Rejection is something a person can feel right through bone to soul without ever being able to spell the word. Loneliness roots deeper than any tree and grows without a sense of direction or knowing the science of sunrise and sunset. Justice may be slow to come, but it’s inevitable. Happiness isn’t a daily choice, nor is survival. Both are merely instinctive reflex whose importance can be realized and appreciated in retrospect.
Kya Clark is abandoned by her mother at six years old, left in a shack with her scarred siblings and an abusive father. The siblings escape, mostly without goodbyes, granted the option by their mother’s example. The father staggers away sometime later, having never confessed his shame and cowardice that’s ruined everything. Kya is a child who, without the voices of the marsh animals and the kindness of three people little more than strangers, would not have eventually thrived into womanhood. This could have been an amazing story.

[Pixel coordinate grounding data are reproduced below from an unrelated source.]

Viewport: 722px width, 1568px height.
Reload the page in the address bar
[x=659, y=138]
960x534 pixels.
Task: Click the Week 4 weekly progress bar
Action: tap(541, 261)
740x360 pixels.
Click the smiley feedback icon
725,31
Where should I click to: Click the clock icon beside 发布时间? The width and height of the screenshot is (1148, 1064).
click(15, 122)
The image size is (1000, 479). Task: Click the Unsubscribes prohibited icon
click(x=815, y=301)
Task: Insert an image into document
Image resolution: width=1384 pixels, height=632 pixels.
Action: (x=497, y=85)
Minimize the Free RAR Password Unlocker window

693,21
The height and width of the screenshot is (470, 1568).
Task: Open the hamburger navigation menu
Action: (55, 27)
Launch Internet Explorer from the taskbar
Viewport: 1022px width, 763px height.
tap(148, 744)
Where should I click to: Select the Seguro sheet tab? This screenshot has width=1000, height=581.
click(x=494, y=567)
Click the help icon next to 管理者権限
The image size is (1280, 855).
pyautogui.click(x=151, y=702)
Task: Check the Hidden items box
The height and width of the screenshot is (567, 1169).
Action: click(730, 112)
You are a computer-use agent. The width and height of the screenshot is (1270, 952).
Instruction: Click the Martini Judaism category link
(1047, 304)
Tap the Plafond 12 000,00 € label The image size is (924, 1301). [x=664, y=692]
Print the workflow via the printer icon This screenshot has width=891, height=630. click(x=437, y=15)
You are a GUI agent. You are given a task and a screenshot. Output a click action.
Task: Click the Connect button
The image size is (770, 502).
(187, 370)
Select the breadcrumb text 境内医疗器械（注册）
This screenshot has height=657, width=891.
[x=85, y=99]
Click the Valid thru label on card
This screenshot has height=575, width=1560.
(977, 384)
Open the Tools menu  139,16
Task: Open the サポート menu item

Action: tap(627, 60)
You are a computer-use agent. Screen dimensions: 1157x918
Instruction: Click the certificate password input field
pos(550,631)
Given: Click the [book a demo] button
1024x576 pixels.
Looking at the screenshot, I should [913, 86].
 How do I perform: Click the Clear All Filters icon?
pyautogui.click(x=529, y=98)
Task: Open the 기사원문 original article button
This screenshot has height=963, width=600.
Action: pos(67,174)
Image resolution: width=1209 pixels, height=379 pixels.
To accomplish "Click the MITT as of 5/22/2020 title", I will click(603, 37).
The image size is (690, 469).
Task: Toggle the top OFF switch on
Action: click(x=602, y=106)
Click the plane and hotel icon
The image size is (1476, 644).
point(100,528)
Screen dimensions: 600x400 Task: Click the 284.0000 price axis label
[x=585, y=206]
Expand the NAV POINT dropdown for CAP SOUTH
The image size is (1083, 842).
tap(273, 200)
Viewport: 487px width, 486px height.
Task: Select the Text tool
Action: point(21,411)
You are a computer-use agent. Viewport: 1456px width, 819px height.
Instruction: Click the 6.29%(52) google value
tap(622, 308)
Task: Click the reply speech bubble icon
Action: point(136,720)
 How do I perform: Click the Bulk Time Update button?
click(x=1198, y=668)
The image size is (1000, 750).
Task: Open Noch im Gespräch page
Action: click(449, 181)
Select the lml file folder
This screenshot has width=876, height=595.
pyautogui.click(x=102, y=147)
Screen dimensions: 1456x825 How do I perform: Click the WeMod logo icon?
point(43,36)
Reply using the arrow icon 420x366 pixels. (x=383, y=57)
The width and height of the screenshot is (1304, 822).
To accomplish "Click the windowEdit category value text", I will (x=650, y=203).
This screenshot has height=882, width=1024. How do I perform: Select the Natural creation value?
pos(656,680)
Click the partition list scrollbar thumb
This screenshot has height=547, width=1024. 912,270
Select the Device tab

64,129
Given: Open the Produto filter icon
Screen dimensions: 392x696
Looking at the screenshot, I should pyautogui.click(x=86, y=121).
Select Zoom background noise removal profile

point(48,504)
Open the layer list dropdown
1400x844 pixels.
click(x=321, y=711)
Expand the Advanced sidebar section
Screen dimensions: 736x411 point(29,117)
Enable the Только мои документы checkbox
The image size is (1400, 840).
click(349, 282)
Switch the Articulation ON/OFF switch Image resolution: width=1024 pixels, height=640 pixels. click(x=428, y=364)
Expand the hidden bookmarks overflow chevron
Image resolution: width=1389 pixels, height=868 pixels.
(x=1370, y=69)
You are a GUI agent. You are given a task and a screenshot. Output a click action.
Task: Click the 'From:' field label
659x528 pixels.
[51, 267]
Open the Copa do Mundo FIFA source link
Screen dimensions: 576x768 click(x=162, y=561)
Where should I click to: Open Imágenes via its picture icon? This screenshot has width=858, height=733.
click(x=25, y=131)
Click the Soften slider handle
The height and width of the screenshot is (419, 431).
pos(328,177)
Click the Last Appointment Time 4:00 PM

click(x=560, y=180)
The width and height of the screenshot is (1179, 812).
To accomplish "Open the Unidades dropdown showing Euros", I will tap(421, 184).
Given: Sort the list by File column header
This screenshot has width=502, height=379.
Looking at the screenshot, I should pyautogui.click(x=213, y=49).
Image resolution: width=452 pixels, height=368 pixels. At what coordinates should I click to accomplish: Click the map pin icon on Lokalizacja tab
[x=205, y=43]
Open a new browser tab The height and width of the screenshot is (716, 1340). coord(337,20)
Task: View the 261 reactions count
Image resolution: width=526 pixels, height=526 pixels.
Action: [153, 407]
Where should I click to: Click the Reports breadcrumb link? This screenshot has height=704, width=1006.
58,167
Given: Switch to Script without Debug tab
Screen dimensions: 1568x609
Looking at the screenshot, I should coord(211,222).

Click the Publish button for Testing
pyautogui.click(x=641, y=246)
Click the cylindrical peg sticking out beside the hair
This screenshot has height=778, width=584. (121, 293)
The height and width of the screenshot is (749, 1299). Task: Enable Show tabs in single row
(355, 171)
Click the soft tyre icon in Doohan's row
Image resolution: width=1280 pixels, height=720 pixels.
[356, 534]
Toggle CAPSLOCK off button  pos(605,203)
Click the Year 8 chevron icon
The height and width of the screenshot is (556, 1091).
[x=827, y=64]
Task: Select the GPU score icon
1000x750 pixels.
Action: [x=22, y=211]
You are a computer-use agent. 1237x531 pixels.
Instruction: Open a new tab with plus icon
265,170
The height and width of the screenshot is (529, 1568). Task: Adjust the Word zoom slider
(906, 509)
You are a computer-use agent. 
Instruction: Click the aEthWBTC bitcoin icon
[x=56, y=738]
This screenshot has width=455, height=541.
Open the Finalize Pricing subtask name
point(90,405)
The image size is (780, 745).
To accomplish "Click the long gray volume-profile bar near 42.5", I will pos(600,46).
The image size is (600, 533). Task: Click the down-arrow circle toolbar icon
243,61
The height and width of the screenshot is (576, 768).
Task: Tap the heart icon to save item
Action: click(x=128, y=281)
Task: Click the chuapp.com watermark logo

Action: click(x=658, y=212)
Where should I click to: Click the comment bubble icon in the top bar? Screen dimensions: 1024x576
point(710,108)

I have now read three novels in under ten days, deliberately saving Where the Crawdads Sing for last. Why? Because I suspected it would be either very sad, or a complete drag on an overused concept that attempts to evoke sadness throughout until, yay, an ending of triumphant redemption: abandoned child lives on near nothing then becomes a phenom of some sort, able to prove to humankind she is special and shame on them for mistreating her. I was right enough.
The choice to pick up the book despite my suspicion was influenced by, one, all the accolades it’s received since publication, and two, the dim hope that I was wrong, and I just might find my favorite novel of all time. So … anyway.
There are lovely, poetic sentences, in this novel that I will never forget. Gorgeous imagery. Pity for a child left to her own devices, yes. Truth is that Kya and her environment got all of the author’s attention. Every other character was left to be cardboard stand-ins that couldn’t evoke a fingertip of emotion from me. I don’t care about Tate, or his gentle father, Chase, one of the many should-be despised villains of the story, the parents who walked off and left their children, Jody, the closest of Kya’s siblings whose name she remembered long after he left; I don’t even care about Jumpin’ and Mable, the kindest of Kya’s neighbors. I care more about the birds who came to Kya each day, the tides and currents and painted feathers.
My favorite of the entire story is the revelation in the final chapter. And even that was a bit soured by the author’s choice to lamely travel into Tate’s POV in order to give me what I really wanted: proof of Kya’s truth, the consequences due for mistreating one of nature’s wild things.